DATA EXCERPTS>
───

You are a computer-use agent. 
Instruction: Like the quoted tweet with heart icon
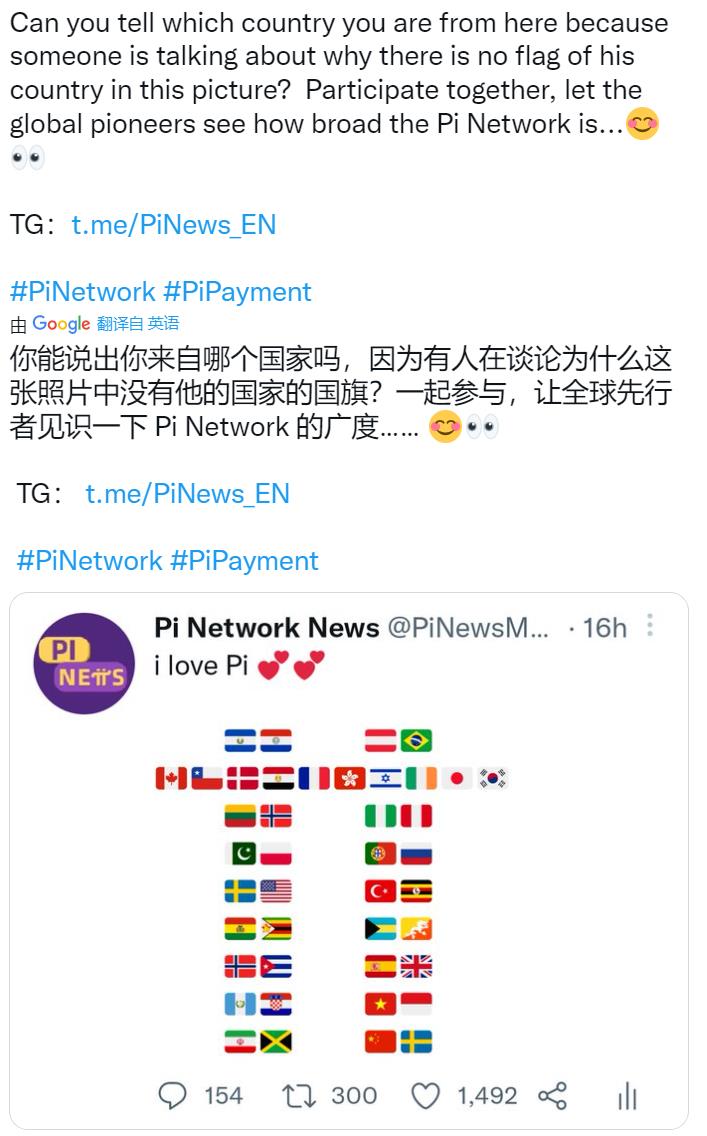coord(425,1096)
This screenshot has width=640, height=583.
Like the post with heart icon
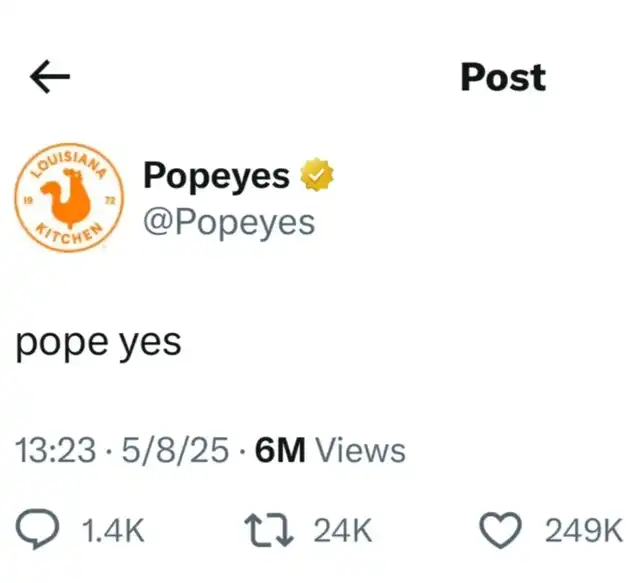(500, 530)
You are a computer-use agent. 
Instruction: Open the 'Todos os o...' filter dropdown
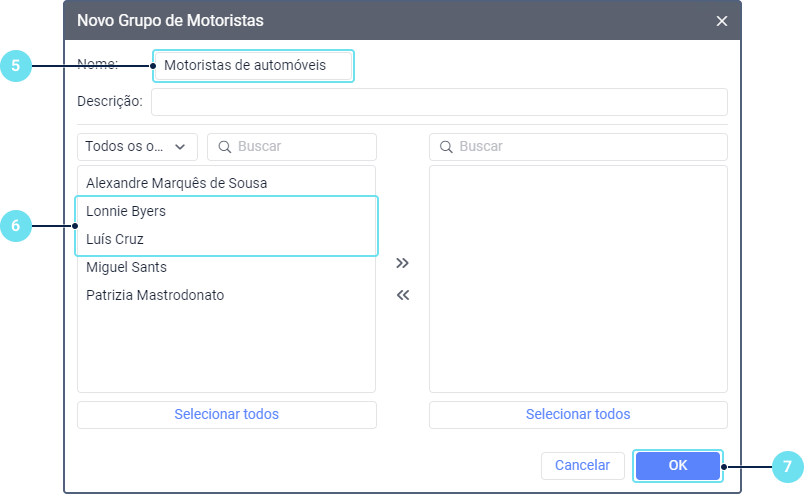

───

YOUR TASK> Rewrite the listing above, changing "heart icon" to "heart symbol" wherever it appears and keeping everything else the same. Omit the pictures from your answer.

EXERCISE ANSWER>
You are a computer-use agent. 
Instruction: Like the quoted tweet with heart symbol
coord(425,1096)
This screenshot has width=640, height=583.
Like the post with heart symbol
(500, 530)
You are a computer-use agent. 
Instruction: Open the 'Todos os o...' filter dropdown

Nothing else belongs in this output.